Police detained at least 12 people for allegedly violent behavior, according to an official at the Seoul Metropolitan Police Agency, who didn't want to be named, citing office rules. Police said they could not immediately confirm the number of people injured in the clashes.

Earlier in the day, members of the Korean Confederation of Trade Unions, an umbrella labor union, clashed with police who unsuccessfully tried to detain KCTU President Han Sang-goon during a news conference. A Seoul court had issued an arrest warrant for Han over a failed court appearance, after he was indicted for his involvement in organizing a May protest that turned violent.

"If lawmakers try to pass the (government's) bill that will make labor conditions worse, we will respond with a general strike and that will probably be in early December," said Han, moments before police moved in and forced him to flee inside a building as his colleagues blocked the officers.

Police said the crowd was the largest at a demonstration in Seoul since May 2008, when about 100,000 people poured onto the streets to protest the government's decision to resume U.S. beef imports amid lingering mad cow fears.

Labor groups have been denouncing government attempts to change labor laws to allow larger freedom for companies in laying off workers, which policymakers say would be critical in improving a bleak job market for young people.

Critics say that the state-issued history textbooks, which have not been written yet, would be politically driven and might attempt to whitewash the brutal dictatorships that preceded South Korea's bloody transition toward democracy in the 1980s.
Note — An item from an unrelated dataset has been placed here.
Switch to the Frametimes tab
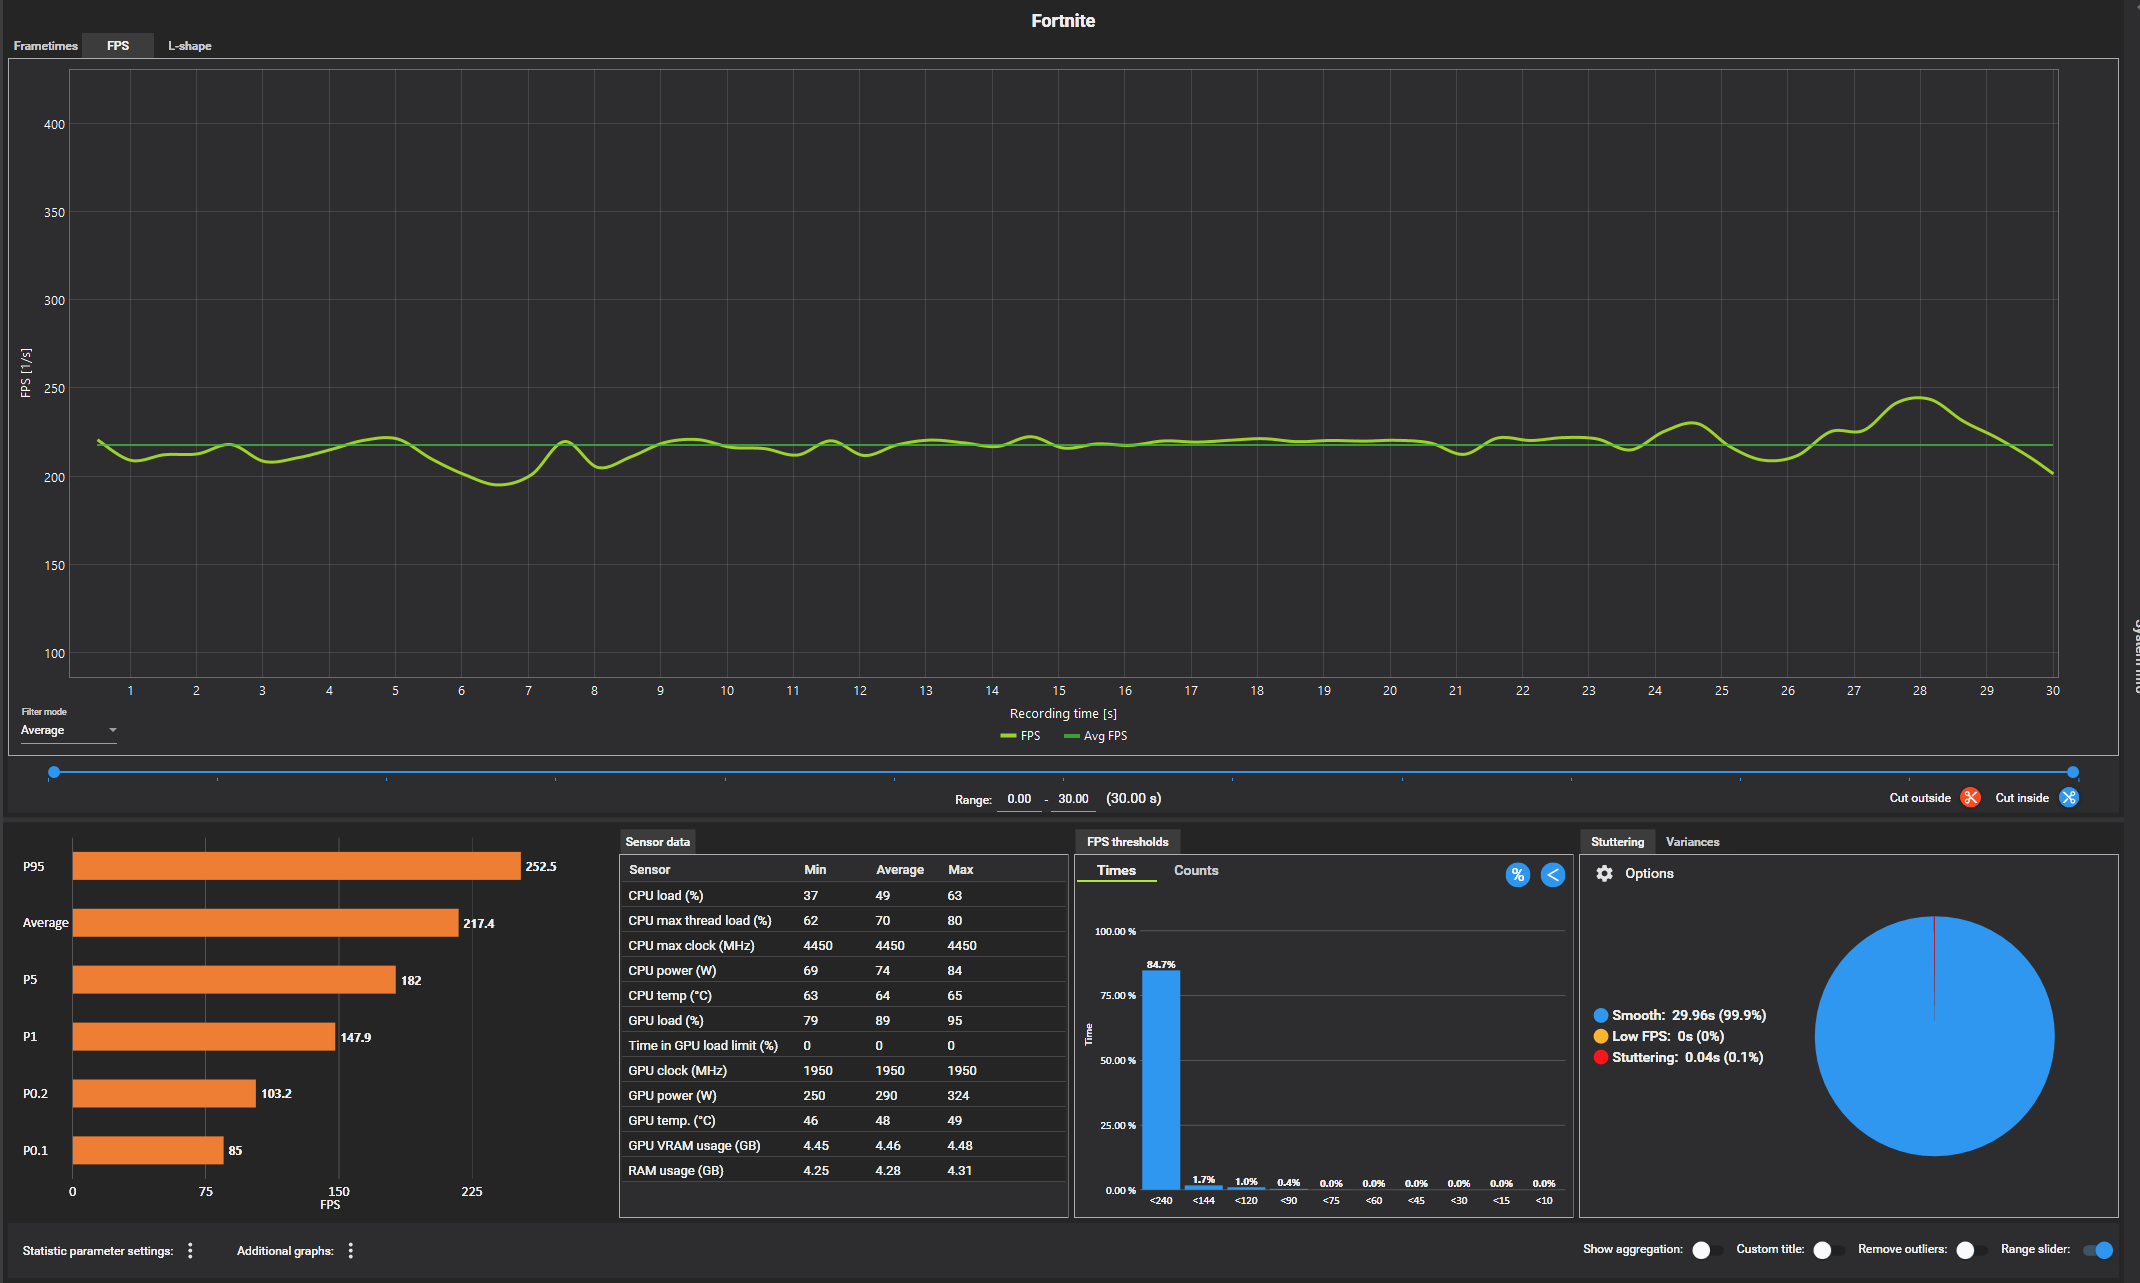The width and height of the screenshot is (2140, 1283). 45,46
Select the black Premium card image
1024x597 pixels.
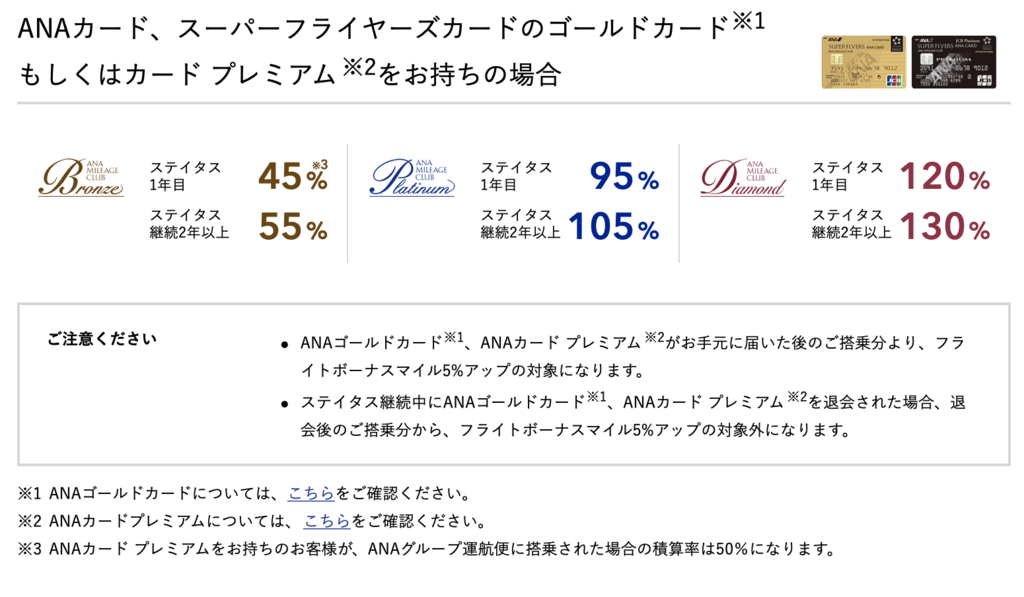[953, 62]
President Park is the daughter of slain military dictator Park Chung-hee, who ruled South Korea in the 1960s and '70s, and whose legacy as a successful economic strategist is marred by records of severe oppression.

In May, South Korean police detained more than 40 people when protests over the government's labor policies and the handling of a year-old ferry disaster spiraled into violence, leaving several demonstrators and police injured and many police buses damaged.